WORK INSTRUCTIONS:
A. In the Lagrangian relation page, which object stores the Jacobian of the constraints with respect to the generalized velocities?
B. Reproduce word for word the part of the Lagrangian relation page starting at "Relations for Lagrangian" and ending at "and SiconosVector objects.".

# start of PASSAGE SHOWN

Lagrangian (Non Linear) Relation (generic interface)

Relations for Lagrangian Dynamical Systems. This class is only an interface for specific (Linear, scleronomic, rheomomic …) Lagrangian Relations (see derived classes).

Class name = type+subType.

If $$y = h(t,q,\dot q,\ldots)$$ describes the constraint (the relation) , all the gradients of h are handled by the following SimpleMatrix and SiconosVector objects.

• The Jacobian of the constraints with respect to the coodinates $$q$$

i.e. $$\nabla^T_q h(t,q,\dot q,\ldots)$$ is stored in SP::SimpleMatrix _jachq .

This Jacobian is mainly used for Newton linearization and to compute the time-derivative of the constraint $$y = h(q,\ldots)$$ that is $$\dot y (t) = \nabla^T_q h(t,q,\dot q,\ldots) (q) \dot q +\ldots$$ This object can also store more general linearized part of the gap function. If $$y=h(q)$$ models a gap function, then the timederivative can be generically written as $$\dot y (t) = H(q,\ldots) \dot q +\ldots.$$ The matrix $$H(q,\ldots)$$ is also stored in SP::SimpleMatrix _jachq

• The Jacobian of the constraints with respect to the generalized velocities $$\dot q$$ i.e. $$\nabla^\top_{\dot q} h(t,q,\dot q,\ldots)$$ is stored in SP::SimpleMatrix _jachqDot

• The time-derivative of Jacobian of the constraints with respect to the generalized coordinates $$q$$ i.e. $$\frac{d}{dt} \nabla^\top_{q} h(t,q,\dot q,\ldots).$$. This value is useful to compute the second-order timederivative of the constraints with respect to time.

In corresponding derived classes, h and Jacobians are connected to plug-in functions (user-defined).

Public Types

enum LagrangianRDS

Values:

z
q0
q1
q2
p0
p1
p2
DSlinkSize

Public Functions

virtual ~LagrangianR()

destructor

SP::SimpleMatrix C() const
virtual void checkSize(Interaction &inter) = 0

check sizes of the relation specific operators.

Parameters
• inter: an Interaction using this relation

virtual void computeJacg(double time, Interaction &inter) = 0
virtual void computeJach(double time, Interaction &inter) = 0

compute all the H Jacobian

Parameters
• time: the current time

• inter: the interaction using this relation

void display() const

main relation members display

SP::SimpleMatrix dotJachq() const
virtual void initialize(Interaction &inter)

# end of PASSAGE SHOWN
# start of DATA BLOCK

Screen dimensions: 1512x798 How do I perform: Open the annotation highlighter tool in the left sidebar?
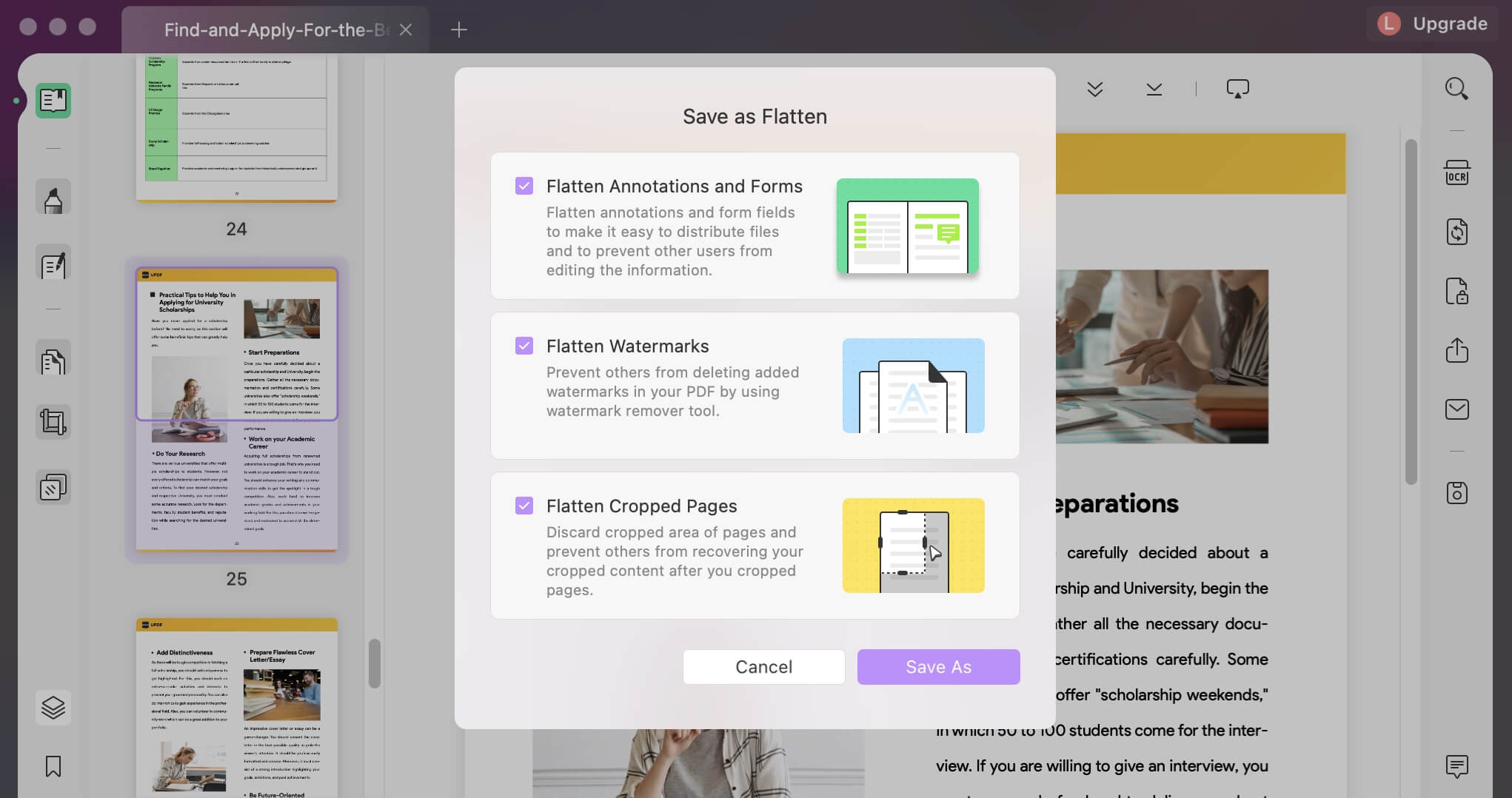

# end of DATA BLOCK

CORRECT ANSWERS:
A. SP::SimpleMatrix _jachqDot

B.
Relations for Lagrangian Dynamical Systems. This class is only an interface for specific (Linear, scleronomic, rheomomic …) Lagrangian Relations (see derived classes).

Class name = type+subType.

If $$y = h(t,q,\dot q,\ldots)$$ describes the constraint (the relation) , all the gradients of h are handled by the following SimpleMatrix and SiconosVector objects.